Elle venait juste de réaliser à quel point l'étreinte de Wu Di était réconfortante.

Ses mots la rendaient si heureuse parce que ce à quoi elle pensait depuis si longtemps était enfin devenu réalité.

Comme si elle se souvenait soudain de quelque chose, Ji Mengyao frappa légèrement la poitrine de Wu Di :

« Alors pourquoi ne me l'as-tu pas dit plus t... mmph... »

Ji Mengyao, qui rougissait et s'apprêtait à interroger Wu Di en douceur, se retrouva soudain coupée court lorsqu'il souleva son visage.

Inquiet que son ton plat ne parvienne pas à transmettre correctement ses sentiments, il décida d'agir plutôt que de parler.

Utilisant la même méthode qu'avant, il baissa la tête et embrassa ses lèvres.

Ji Mengyao, qui avait d'abord essayé de résister légèrement, ne repoussa que deux fois avant de céder et d'enrouler ses bras autour du cou de Wu Di, commençant à répondre à son baiser.

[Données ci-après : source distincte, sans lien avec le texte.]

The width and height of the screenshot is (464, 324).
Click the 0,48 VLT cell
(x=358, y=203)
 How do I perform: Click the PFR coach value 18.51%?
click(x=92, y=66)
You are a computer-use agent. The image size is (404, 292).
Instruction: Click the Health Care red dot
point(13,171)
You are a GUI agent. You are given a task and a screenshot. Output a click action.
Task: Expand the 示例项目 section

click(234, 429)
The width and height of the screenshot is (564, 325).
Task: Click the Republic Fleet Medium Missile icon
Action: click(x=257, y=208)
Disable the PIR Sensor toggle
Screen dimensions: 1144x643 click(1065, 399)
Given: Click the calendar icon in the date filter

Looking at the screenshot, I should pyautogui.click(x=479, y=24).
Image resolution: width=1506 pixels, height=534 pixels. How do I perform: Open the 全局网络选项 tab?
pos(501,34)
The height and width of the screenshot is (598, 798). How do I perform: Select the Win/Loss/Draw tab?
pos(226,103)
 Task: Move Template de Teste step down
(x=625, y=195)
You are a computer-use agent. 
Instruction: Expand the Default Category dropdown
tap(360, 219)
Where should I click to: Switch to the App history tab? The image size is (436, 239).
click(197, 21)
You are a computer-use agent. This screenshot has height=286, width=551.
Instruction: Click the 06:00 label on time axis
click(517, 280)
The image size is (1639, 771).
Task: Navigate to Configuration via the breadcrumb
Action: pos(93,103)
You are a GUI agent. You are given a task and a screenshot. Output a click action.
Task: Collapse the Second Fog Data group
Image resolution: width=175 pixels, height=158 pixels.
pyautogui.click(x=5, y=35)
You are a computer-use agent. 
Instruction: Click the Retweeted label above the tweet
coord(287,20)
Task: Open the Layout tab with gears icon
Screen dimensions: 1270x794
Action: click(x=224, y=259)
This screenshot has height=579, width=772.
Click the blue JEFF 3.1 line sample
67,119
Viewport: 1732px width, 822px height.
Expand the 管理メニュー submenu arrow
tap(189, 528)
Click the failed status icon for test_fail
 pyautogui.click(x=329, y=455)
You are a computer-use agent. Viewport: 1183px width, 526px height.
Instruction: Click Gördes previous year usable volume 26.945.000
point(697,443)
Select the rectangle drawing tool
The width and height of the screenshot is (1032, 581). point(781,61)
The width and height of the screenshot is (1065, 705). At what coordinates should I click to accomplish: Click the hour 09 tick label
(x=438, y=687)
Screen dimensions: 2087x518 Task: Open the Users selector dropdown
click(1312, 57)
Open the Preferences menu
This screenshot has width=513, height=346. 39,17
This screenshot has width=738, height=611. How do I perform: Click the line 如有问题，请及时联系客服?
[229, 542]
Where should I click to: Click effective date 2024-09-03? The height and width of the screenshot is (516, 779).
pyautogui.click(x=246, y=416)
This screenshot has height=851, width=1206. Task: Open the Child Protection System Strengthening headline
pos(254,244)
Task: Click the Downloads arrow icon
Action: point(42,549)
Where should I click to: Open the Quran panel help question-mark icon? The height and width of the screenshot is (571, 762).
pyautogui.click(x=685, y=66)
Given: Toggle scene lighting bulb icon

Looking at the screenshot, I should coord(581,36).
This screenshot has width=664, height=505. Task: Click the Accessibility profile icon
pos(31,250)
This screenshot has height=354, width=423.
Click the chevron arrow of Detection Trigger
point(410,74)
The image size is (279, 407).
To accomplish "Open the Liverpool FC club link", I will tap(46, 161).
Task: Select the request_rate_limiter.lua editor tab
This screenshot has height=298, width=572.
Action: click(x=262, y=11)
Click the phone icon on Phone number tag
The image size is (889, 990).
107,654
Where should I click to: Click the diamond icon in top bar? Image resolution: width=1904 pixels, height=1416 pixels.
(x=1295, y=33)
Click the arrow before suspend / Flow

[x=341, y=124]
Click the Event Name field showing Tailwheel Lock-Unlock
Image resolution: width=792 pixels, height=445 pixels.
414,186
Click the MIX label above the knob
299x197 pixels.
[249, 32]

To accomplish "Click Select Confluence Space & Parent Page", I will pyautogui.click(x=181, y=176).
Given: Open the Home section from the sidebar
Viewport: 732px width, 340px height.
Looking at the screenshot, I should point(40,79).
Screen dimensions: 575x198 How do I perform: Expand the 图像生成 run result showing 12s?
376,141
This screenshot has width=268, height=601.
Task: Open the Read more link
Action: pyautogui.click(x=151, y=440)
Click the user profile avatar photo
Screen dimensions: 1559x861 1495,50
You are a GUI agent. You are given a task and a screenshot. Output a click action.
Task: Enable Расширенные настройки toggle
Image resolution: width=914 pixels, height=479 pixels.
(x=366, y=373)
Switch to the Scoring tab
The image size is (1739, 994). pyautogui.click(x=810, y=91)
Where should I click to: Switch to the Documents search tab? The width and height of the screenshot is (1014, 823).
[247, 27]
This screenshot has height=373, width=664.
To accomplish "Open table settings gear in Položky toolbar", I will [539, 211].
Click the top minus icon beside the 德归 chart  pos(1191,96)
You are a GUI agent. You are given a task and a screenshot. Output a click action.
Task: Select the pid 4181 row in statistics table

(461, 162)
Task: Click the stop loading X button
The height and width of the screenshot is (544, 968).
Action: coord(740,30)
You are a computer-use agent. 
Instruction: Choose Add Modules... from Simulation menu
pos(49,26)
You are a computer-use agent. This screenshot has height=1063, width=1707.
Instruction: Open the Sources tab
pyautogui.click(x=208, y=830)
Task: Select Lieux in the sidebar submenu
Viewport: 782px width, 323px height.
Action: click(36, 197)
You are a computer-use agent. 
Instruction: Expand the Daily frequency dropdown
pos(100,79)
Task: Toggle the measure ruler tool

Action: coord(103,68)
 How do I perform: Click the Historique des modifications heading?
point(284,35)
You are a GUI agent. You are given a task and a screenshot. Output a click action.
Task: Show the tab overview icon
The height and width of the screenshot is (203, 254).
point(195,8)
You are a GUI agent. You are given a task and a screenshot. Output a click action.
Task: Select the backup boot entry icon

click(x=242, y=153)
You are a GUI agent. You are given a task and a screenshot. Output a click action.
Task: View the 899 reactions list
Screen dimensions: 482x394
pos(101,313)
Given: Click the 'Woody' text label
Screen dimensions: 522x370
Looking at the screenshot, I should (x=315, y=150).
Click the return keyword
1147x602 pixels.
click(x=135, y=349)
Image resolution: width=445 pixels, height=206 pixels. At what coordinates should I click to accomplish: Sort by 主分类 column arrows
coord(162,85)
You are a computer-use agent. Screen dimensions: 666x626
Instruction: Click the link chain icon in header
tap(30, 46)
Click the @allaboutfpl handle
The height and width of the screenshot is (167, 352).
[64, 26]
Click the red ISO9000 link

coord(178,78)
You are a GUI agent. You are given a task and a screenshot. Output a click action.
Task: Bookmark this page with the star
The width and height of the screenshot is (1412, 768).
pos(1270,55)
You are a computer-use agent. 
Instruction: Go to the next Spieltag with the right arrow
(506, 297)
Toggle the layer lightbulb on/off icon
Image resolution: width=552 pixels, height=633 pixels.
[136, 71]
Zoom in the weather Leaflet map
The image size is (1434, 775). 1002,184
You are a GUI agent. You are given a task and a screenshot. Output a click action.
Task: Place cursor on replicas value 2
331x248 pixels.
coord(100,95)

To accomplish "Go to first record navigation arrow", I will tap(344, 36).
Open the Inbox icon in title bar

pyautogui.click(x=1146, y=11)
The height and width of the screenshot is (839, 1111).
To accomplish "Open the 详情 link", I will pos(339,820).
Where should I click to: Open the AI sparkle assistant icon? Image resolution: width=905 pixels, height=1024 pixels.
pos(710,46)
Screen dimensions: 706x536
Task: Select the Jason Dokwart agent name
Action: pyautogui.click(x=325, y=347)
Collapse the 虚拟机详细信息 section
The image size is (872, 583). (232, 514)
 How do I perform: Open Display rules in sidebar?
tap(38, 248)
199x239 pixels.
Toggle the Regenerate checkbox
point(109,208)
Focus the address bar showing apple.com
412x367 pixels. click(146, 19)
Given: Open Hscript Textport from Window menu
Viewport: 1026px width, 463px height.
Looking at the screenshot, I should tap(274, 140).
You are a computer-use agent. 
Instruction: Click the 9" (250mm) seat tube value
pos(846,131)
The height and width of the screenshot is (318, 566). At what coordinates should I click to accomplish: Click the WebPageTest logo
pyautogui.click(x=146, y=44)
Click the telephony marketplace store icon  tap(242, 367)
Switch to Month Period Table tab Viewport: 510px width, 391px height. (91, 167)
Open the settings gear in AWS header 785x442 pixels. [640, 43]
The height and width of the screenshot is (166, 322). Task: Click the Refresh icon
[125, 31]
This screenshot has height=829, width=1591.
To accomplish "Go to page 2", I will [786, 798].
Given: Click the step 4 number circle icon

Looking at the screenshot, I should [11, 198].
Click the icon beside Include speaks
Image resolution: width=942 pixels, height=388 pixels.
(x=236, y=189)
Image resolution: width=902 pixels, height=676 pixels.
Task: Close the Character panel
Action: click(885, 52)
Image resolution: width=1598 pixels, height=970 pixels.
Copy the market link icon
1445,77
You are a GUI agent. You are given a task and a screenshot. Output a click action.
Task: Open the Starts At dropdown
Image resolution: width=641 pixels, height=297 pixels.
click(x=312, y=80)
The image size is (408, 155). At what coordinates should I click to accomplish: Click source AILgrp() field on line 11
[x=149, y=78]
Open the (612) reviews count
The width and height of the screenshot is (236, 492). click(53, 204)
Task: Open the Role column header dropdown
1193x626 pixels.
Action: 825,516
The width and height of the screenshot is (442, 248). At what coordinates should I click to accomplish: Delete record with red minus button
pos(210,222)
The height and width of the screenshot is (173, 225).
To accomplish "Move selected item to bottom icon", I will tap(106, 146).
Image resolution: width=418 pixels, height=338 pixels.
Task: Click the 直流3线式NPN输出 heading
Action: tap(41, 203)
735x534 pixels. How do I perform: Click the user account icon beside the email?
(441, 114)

Plusieurs minutes plus tard.

Ji Mengyao repoussa soudain Wu Di, se cachant sur le côté, détournant la tête car elle ne supportait pas de le regarder :

« Wu Di, tu... tu pervers ! Qui t'a dit que tu pouvais m'embrasser ! Et... et... si longtemps en plus, tu essayais de m'étouffer ! »

C'était au tour de Wu Di d'être confus : Sœur, tu n'agissais pas comme ça il y a un instant ?!

En plus, c'est toi qui as fait le premier pas, non, le premier baiser ?!

« Bon... bon... puisque c'est mon anniversaire... considère ça comme une... une célébration spéciale ! Je... j'autorise ! »

Elle marmonna, sa voix devenant de plus en plus faible et perdant en assurance.

Gardant toujours la tête tournée loin de lui.

Wu Di comprit maintenant : son moment de franchise était passé, et elle était revenue en mode tsundere.

Mais c'était la Ji Mengyao qu'il connaissait le mieux.

« Alors à l'avenir... »

Il hésita, se demandant s'il devait continuer.

« N'en dis pas plus ! N'ose pas ! »

Ji Mengyao était si gênée qu'elle voulait se creuser un trou pour s'y enterrer, faisant mine de le frapper à nouveau.

Elle avait été inhabituellement audacieuse aujourd'hui, et rien qu'à y repenser, elle avait envie de trouver un trou pour s'y glisser.

C'était entièrement de sa faute !

Telle était la pensée actuelle de Ji Mengyao.

« Bang ! Bang ! Bang ! »

Les zombies dehors semblaient incapables de supporter ce couple plus longtemps, et se mirent à frapper à la porte avec une force redoublée.

Peut-être que s'ils n'entraient pas bientôt, ils auraient leur dose de « nourriture pour chiens » rien qu'en les regardant à travers la porte.

Les zombies voulaient entrer et dévorer ce couple qui dégageait une atmosphère romantique si écœurante, pour assouvir leur colère.

Une vis de la serrure avait déjà été arrachée, et les deux autres tenaient à peine.

Les deux personnes à l'intérieur reprirent enfin leurs esprits : ce n'était pas le moment pour la romance.

Elle échangea un regard sérieux avec Wu Di, et ils hochèrent tous les deux la tête.

Maintenant, ils devaient se frayer un chemin à travers les morts pour sortir d'ici.

Ji Mengyao serra sa hache fermement et s'approcha de la porte qui tremblait, l'ouvrant soudainement.

Les zombies entassés dehors s'effondrèrent à l'intérieur comme du grain qui s'écoule d'un silo ouvert, s'effondrant dans la pièce en un tas.